(Photo courtesy Pixabay)
(Photo courtesy Pixabay)

Topics: Ethical Living | Environment, Human Rights

How our makeup puts children in danger

Mica gives many cosmetics that sought-after glimmer, but it often comes at a cost.


North Americans are obsessed with all things shimmery. It’s no wonder — that glow is associated with health and youth. But where does the shimmer come from? For the most part, the answer is mica, a silver-coloured natural mineral found in mines all over the world. Once mica is extracted from the earth, it is ground into a fine powder and sometimes pigmented, before ending up with the manufacturers of the products in which it is used.

Cosmetics like eyeshadows and lipsticks with shimmer contain mica, as well as highlighters, bronzers, blush and nail polish. Beyond makeup, mica is also found in shampoo, sunscreen and even toothpaste. Many electronics now contain mica, and the iridescent paint you see on certain cars is made with it too. Essentially, any time you see a sparkly coating, it’s likely thanks to mica.

Plenty of minerals are mined from the earth for cosmetic use, but not all of them are as dangerous as mica, even though some market it as environmentally friendly. The problem lies with the illegal mines that are active in India.

According to a recent World Vision Canada report, a quarter of the world’s mica comes from these mines, which are often small family-run businesses. Children in India under the age of 18 cannot, by law, work in hazardous conditions like those found in mica mines, however, a current legal loophole allows younger children to work in family businesses outside of school hours.

So, while children in India technically cannot work in mica mines, families in the two states where mica is found, Jharkhand and Bihar, risk their children’s lives by having them “help out” with the family business, according to the report.

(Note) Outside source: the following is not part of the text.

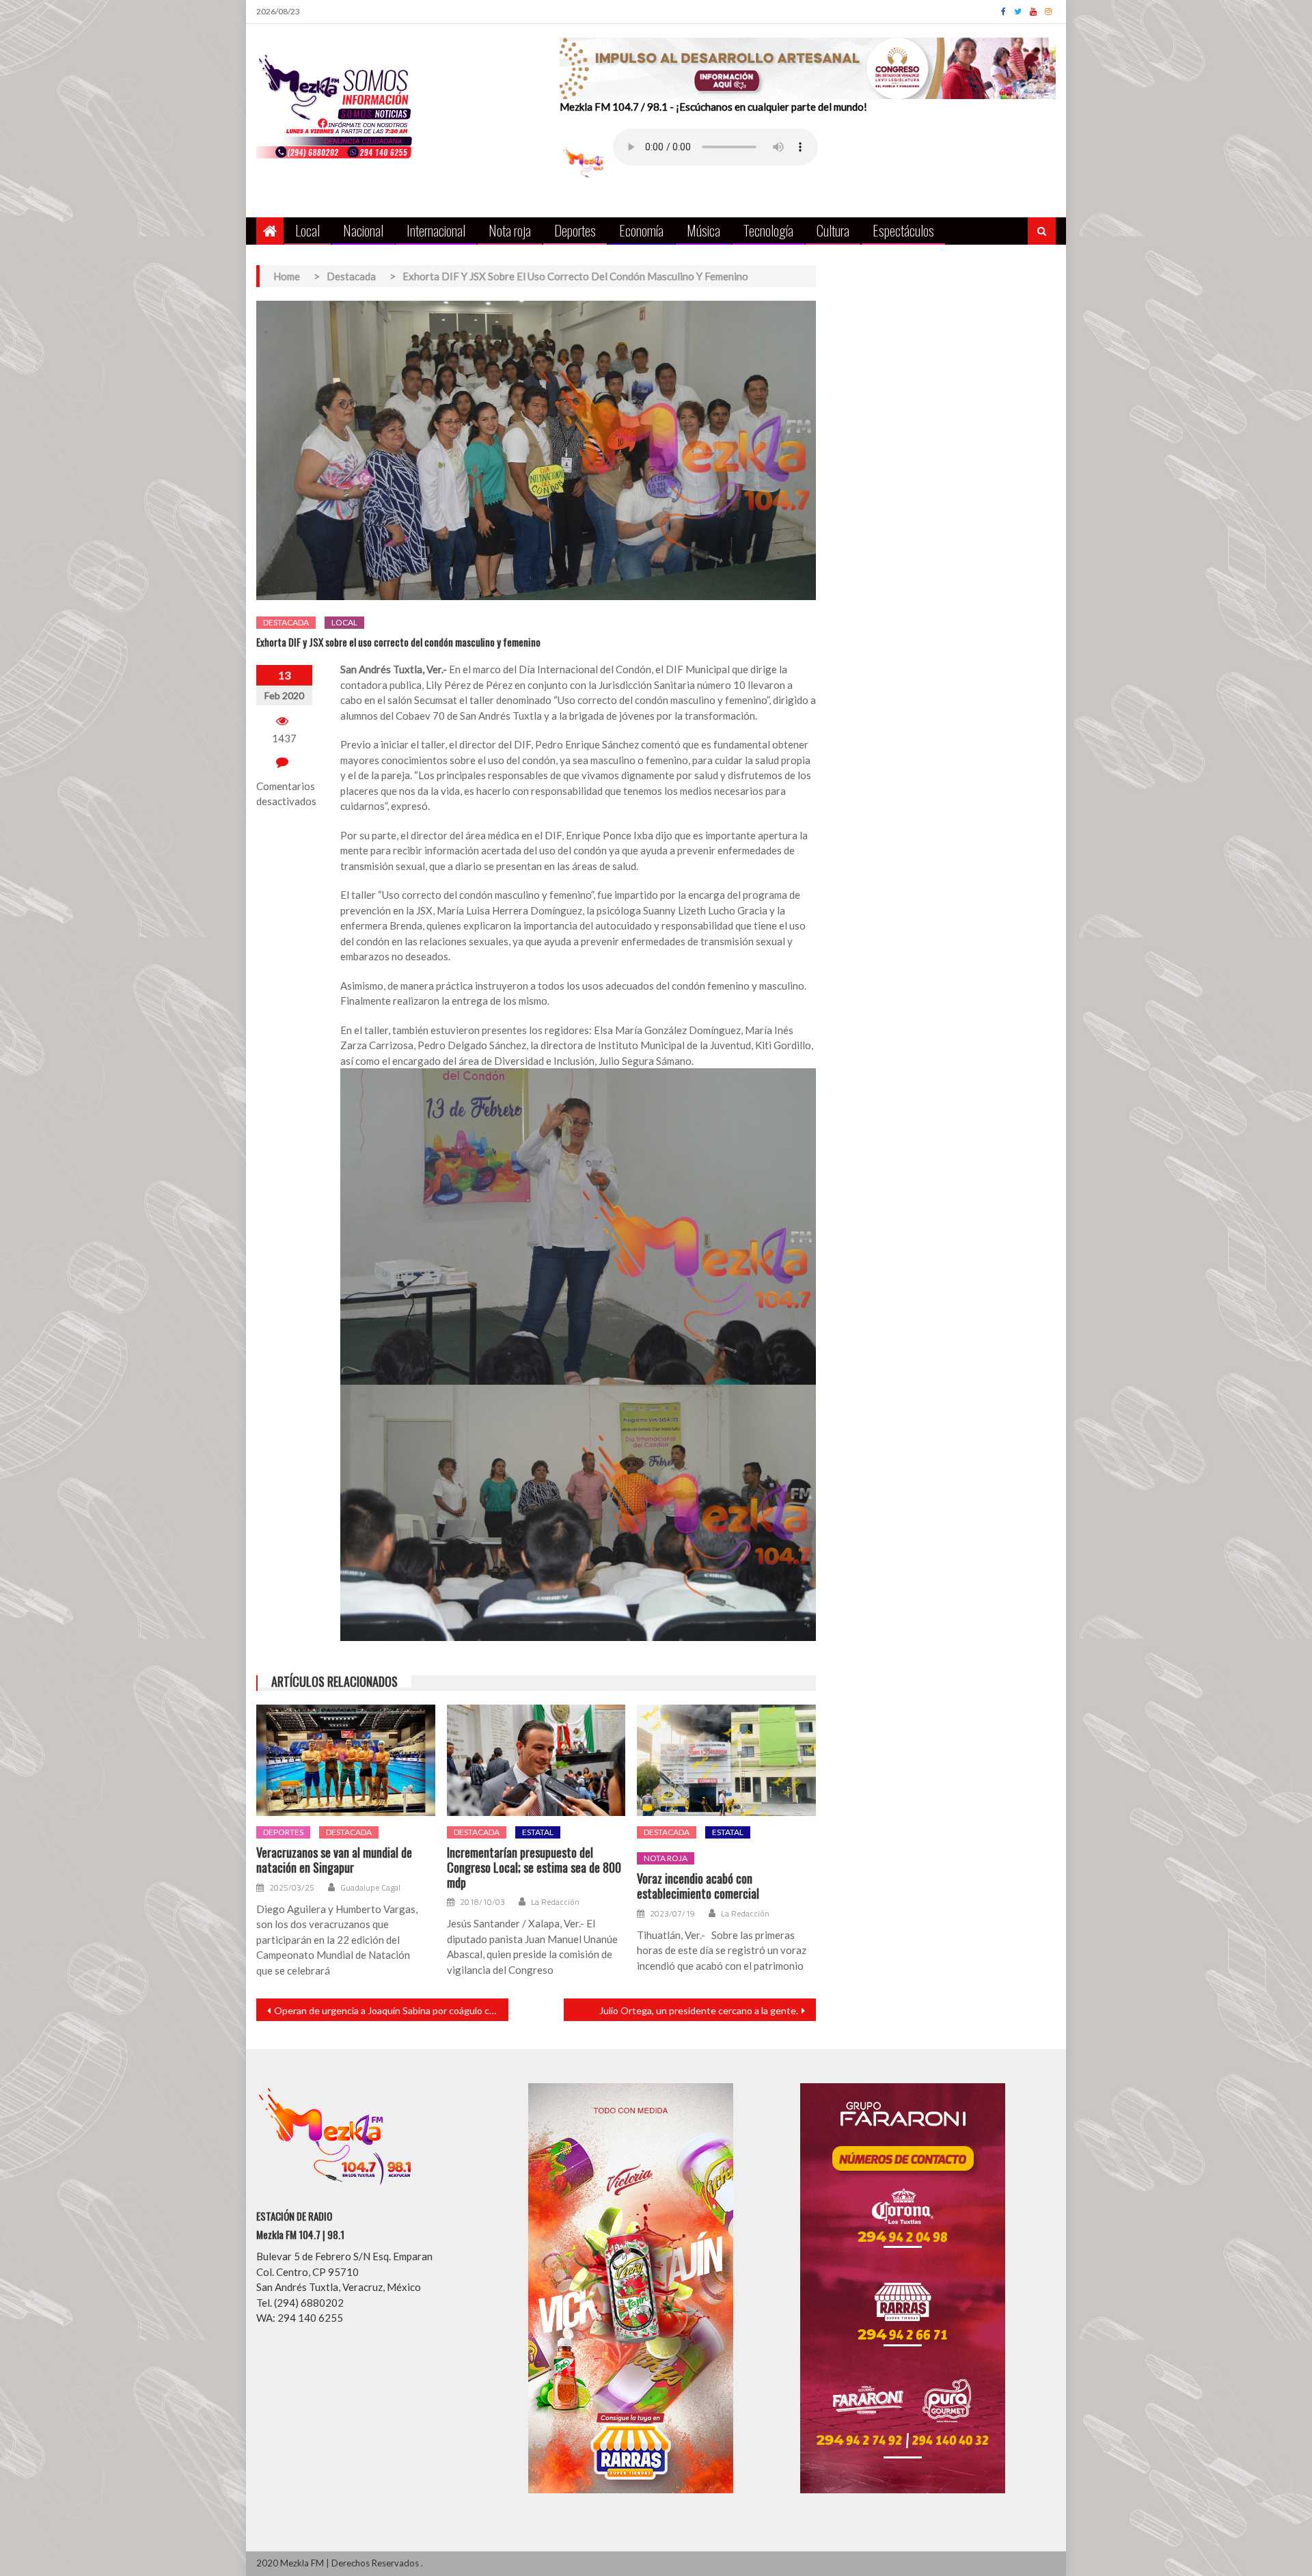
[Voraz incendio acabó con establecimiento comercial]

Some mines narrow to the point that only small children can get in to extract the mineral, which can be several hundred feet from the surface. None of these mines comply with labour and safety laws.

An investigation by the Thomson Reuters Foundation in 2016 revealed that seven children had died in illegal mica mine cave-ins in the preceding two months, but their deaths had been covered up.

According to a Der Spiegel report, every month, non-governmental organization Bachpan Bachao Andolan documents “between 10 and 20 deaths in collapsed mica tunnels.”

Because these mines are operating illegally, child labour laws aren’t enforced, which can mean children work long days in the mines instead of attending school, the Thomson Reuters Foundation reported.

The obvious next step for companies who use the mineral in their products would be to trace their own supply chains back to the source and either ensure their mica is legally mined, or tell their suppliers to shape up or be replaced. But it hasn’t been that simple.

World Vision Canada says that “intermediaries buy mica after it has been extracted from informal mines, and transport the mineral to the nearest trading centre, where they sell to other intermediaries or directly to exporters,” making the finished product difficult to follow back to any specific mine. On top of that, very few companies have willingly made their supply chains transparent.

Very few companies have willingly made their [mica] supply chains transparent.

But some have taken the high road. Mercedes-Benz announced in June it would increase inspections to ensure its mica came from child-labour-free mines, joining Volkswagen in the move towards transparency.

Lush Cosmetics, known for its house-made sparkly bath bombs and skincare products, has opted out of natural mica altogether, according to Lush spokesperson Eva Cook.

“When we found that we couldn’t get the guarantees we needed to ascertain that no child labour was involved of the sourcing of natural mica, we decided to switch to a synthetic mica instead,” she said via email.

Although they had committed to suppliers who guaranteed their products were free from any child labour as early as 2012, they began to have problems with suppliers who were unwilling to be audited. By 2014, they had “pulled out of sourcing natural mica and switched to a synthetic mica instead.” Their replacement, known as synthetic fluorophlogopite, is made in a lab, but because it’s made using natural minerals, it’s more environmentally friendly than plastic glitter.

Companies like Volkswagen and Lush are paving the way for other companies to make the changes needed to address this human rights issue, but how do we, as concerned consumers, hasten the process?

There are several recommendations in the World Vision Canada report: use your voice to tell others about this issue, urge your MP to help pass legislation that requires transparency, and ask the brands you normally buy where they source their mica. Then, let your dollar do the rest of the talking, and try to buy from ethical, transparent companies. The more of us who speak for those children, the closer we get to keeping them out of those mines once and for all.